The United States yesterday sent an official protest to Tehran through Switzerland, while Defense Secretary Robert M. Gates charged that Iran had acted aggressively. "What concerned us was, first, the fact that there were five of these boats and, second, that they came as close as they did to our ships and behaved in a pretty aggressive manner," he said at a news conference.

Quoting former defense secretary William S. Cohen, Gates said: " 'Are you going to believe me or your lying eyes?' I think that aptly characterizes and appropriately characterizes the Iranian claim."

Staff writer Ann Scott Tyson contributed to this report.

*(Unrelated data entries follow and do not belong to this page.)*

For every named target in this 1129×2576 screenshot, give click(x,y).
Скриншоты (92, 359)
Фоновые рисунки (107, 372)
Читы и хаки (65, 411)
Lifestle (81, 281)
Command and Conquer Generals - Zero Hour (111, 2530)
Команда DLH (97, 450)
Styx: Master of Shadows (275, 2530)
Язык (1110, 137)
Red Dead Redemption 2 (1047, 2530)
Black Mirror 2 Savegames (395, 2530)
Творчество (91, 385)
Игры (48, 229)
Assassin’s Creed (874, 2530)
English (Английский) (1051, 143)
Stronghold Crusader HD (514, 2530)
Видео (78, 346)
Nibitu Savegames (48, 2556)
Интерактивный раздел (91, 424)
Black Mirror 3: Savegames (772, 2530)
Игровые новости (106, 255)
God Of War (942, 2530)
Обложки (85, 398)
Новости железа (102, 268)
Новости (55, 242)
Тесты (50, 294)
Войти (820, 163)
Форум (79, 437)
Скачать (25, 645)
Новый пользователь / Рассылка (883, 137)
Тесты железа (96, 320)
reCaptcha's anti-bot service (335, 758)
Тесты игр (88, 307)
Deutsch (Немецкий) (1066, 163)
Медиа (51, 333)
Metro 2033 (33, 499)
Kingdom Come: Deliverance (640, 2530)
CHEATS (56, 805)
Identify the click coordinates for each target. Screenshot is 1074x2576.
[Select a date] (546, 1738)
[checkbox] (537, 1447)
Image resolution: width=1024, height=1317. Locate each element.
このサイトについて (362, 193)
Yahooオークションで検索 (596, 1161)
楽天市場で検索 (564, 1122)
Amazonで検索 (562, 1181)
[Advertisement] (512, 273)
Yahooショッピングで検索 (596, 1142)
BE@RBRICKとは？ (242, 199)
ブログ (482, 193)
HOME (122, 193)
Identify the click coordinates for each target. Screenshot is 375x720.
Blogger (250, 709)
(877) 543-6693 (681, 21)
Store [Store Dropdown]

http://www.washingtonpost.com/wp-dyn/content/article/2008/01/10/AR2008011000692_2.html?sub=AR


And from The Guardian I found this particular piece quite interesting:

But the mystery remains of where the voice that apparently threatened to bomb the US ships came from. The Pentagon has said that it recorded the film and the sound separately, and then stitched them together - a dubious piece of editing even before it became known that the source of the voice could not, with certainty, be linked to the Iranian patrol boats.
http://www.guardian.co.uk/iran/story/0,,2239119,00.html

Apparently this 'provocation' has been shamefully exaggerated and exploited by the US government to convince the Arab states of the 'Iranian threat'. And only a few days before Bush's first visit to the Middle East. How convenient.
User avatar
By naked_turk
#1423054
The sad thing about these incidents that cause a lot of media attention and turn out to be falsifications is that they do what they were meant to do, even after the facts come out.

A week of broadcasting the US version undisputed, followed by an almost abrupt end to coverage on the topic once it is established that the case was fully or partially falsified.

Lots of people have an opportunity to see the original story, but not so much the followup.
User avatar
By KurtFF8
#1423115
It is quite interesting that the AP headline on Yahoo! News is "US admiral says Iran risks Gulf conflict" instead of something like the Washington Post article "Iranian Boats May Not Have Made Radio Threat, Pentagon Says"
User avatar
By Galoredk
#1423137
Cry Wolf:)

Tonkin Bay, WMDs, Osama smoking gun tape and now this.

It only assures me that the US have no believability and will not stop at lying to start a war.

Oxy, if you are so willing to fight for your country, why dont you just join the army and put your money where your mouth is?